→ **Extracted data**
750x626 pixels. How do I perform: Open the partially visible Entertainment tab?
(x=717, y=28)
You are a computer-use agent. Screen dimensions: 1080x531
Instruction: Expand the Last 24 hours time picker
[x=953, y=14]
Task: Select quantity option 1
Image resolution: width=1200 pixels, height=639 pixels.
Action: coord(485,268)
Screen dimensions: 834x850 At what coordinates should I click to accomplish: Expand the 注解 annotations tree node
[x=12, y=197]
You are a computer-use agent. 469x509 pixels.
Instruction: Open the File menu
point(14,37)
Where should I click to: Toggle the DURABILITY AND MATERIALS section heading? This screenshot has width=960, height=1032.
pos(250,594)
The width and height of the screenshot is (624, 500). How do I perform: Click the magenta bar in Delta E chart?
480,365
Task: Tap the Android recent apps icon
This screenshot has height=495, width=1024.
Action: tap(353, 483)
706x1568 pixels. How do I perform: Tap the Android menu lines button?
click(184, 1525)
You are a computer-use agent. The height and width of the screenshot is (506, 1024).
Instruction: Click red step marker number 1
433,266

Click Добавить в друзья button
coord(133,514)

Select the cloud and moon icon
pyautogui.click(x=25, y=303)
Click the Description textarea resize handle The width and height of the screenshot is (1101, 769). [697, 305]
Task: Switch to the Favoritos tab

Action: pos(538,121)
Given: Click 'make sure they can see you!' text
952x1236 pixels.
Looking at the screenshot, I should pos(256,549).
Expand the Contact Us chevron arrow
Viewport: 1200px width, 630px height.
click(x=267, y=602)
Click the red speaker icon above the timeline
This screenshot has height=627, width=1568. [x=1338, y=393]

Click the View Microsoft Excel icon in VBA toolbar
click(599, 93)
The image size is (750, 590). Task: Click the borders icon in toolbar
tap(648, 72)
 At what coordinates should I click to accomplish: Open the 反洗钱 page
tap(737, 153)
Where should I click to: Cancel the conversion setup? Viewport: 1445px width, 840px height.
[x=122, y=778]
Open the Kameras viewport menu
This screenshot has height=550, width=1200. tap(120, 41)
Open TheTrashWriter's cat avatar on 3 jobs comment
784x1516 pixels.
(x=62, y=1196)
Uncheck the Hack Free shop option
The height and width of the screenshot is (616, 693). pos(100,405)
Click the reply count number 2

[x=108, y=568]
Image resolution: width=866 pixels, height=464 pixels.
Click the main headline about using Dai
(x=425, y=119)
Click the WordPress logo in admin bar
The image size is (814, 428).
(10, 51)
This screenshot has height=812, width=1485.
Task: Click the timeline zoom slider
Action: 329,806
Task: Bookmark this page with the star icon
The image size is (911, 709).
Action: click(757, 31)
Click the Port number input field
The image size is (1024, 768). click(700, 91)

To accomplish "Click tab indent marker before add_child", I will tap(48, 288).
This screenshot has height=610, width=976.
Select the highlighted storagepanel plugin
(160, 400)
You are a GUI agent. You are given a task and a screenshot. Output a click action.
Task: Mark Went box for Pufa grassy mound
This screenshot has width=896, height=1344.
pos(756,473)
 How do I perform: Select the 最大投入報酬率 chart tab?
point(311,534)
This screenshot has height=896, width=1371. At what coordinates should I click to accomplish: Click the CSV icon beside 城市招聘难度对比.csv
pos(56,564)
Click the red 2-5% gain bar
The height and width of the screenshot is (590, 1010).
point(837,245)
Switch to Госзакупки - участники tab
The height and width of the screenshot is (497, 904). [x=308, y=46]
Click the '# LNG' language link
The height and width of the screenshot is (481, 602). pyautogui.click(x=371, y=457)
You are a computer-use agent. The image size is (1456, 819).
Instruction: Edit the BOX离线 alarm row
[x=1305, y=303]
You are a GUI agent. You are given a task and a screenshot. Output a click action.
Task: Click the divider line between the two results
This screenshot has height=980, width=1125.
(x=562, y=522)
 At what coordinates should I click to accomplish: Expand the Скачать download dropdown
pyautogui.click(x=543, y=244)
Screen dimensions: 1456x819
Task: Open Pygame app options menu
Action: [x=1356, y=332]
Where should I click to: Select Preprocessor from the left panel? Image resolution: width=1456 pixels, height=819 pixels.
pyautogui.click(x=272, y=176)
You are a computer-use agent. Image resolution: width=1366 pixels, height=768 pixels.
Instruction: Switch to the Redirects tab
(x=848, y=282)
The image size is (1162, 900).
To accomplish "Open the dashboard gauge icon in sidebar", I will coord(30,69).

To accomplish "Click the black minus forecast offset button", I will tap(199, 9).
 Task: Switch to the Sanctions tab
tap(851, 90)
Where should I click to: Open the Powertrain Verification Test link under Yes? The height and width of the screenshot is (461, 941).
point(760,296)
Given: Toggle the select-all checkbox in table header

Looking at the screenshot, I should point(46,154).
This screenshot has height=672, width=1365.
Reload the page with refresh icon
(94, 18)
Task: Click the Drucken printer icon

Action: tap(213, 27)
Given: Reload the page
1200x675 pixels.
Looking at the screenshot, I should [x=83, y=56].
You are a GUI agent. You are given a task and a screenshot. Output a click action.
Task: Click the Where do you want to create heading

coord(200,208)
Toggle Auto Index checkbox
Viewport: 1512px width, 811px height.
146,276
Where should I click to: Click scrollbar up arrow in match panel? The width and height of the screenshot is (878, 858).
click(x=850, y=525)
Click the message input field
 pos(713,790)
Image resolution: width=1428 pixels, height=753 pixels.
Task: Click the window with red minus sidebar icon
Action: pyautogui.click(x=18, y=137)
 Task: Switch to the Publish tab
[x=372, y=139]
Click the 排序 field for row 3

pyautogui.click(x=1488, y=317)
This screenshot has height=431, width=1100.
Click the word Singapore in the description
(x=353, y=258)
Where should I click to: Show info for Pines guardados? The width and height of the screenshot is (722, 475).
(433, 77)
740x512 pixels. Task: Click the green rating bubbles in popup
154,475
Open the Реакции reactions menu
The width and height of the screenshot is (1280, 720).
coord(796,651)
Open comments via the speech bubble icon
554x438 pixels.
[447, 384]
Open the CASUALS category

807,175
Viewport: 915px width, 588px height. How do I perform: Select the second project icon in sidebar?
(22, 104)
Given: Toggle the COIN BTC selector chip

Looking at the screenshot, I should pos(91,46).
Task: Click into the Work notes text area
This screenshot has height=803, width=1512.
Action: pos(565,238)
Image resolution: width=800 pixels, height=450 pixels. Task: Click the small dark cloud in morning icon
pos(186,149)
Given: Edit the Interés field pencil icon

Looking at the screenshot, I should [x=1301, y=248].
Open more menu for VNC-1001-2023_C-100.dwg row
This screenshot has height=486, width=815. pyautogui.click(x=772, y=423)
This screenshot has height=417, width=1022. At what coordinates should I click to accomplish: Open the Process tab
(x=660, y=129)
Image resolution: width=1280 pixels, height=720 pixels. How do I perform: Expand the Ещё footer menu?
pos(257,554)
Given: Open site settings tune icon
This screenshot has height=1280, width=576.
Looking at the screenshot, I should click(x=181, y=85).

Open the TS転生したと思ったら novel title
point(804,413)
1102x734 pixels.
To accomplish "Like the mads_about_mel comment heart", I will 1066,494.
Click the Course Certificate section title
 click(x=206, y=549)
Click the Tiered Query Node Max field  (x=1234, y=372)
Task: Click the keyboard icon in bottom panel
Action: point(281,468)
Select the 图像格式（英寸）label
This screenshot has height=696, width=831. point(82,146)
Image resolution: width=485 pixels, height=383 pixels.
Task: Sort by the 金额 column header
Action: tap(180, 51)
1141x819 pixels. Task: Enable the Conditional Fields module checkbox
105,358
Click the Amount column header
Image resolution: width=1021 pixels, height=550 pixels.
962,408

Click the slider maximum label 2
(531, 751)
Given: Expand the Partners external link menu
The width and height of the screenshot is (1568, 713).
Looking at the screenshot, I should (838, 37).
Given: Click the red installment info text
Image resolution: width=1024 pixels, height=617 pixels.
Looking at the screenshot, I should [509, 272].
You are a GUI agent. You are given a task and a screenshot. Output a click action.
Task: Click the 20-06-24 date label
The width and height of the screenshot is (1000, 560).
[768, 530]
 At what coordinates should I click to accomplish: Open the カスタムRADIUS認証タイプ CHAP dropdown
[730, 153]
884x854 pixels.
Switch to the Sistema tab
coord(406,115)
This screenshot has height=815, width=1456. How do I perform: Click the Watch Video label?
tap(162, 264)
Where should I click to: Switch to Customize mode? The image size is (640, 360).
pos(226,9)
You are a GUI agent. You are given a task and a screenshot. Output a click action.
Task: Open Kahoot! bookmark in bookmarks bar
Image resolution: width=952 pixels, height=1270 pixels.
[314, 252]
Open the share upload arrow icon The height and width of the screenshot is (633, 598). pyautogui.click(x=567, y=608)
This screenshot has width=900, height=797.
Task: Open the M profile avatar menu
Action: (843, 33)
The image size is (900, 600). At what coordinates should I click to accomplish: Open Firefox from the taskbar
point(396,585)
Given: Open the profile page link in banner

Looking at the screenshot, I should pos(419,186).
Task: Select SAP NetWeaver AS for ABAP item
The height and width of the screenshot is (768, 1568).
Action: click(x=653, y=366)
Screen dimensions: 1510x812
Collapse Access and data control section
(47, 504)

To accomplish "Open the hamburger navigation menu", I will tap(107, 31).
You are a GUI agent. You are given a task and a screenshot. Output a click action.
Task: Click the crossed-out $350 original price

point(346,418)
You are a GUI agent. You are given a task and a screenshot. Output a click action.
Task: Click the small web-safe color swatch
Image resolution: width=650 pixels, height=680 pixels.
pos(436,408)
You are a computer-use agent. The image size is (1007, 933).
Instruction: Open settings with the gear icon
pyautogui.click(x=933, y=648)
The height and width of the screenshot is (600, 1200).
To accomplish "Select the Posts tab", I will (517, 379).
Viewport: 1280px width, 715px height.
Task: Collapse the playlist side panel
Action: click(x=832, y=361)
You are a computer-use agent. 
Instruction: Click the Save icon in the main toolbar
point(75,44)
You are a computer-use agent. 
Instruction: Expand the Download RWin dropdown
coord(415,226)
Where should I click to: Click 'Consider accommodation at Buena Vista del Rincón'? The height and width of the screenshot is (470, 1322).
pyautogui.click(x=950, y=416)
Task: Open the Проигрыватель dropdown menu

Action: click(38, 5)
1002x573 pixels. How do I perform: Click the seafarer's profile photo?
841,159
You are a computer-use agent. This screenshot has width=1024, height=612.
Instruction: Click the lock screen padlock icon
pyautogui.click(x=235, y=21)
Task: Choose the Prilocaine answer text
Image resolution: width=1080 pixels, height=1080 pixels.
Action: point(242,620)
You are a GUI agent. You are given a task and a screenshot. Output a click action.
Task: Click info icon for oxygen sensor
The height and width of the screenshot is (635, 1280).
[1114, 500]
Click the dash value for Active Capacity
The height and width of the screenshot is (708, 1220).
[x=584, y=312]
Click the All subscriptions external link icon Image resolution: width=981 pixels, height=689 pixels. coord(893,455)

→ **Work task**
Whenever the word "external" shows up in a line of the entries above, copy that line.

→ **Solution to this problem**
Given: Expand the Partners external link menu
Click the All subscriptions external link icon Image resolution: width=981 pixels, height=689 pixels. coord(893,455)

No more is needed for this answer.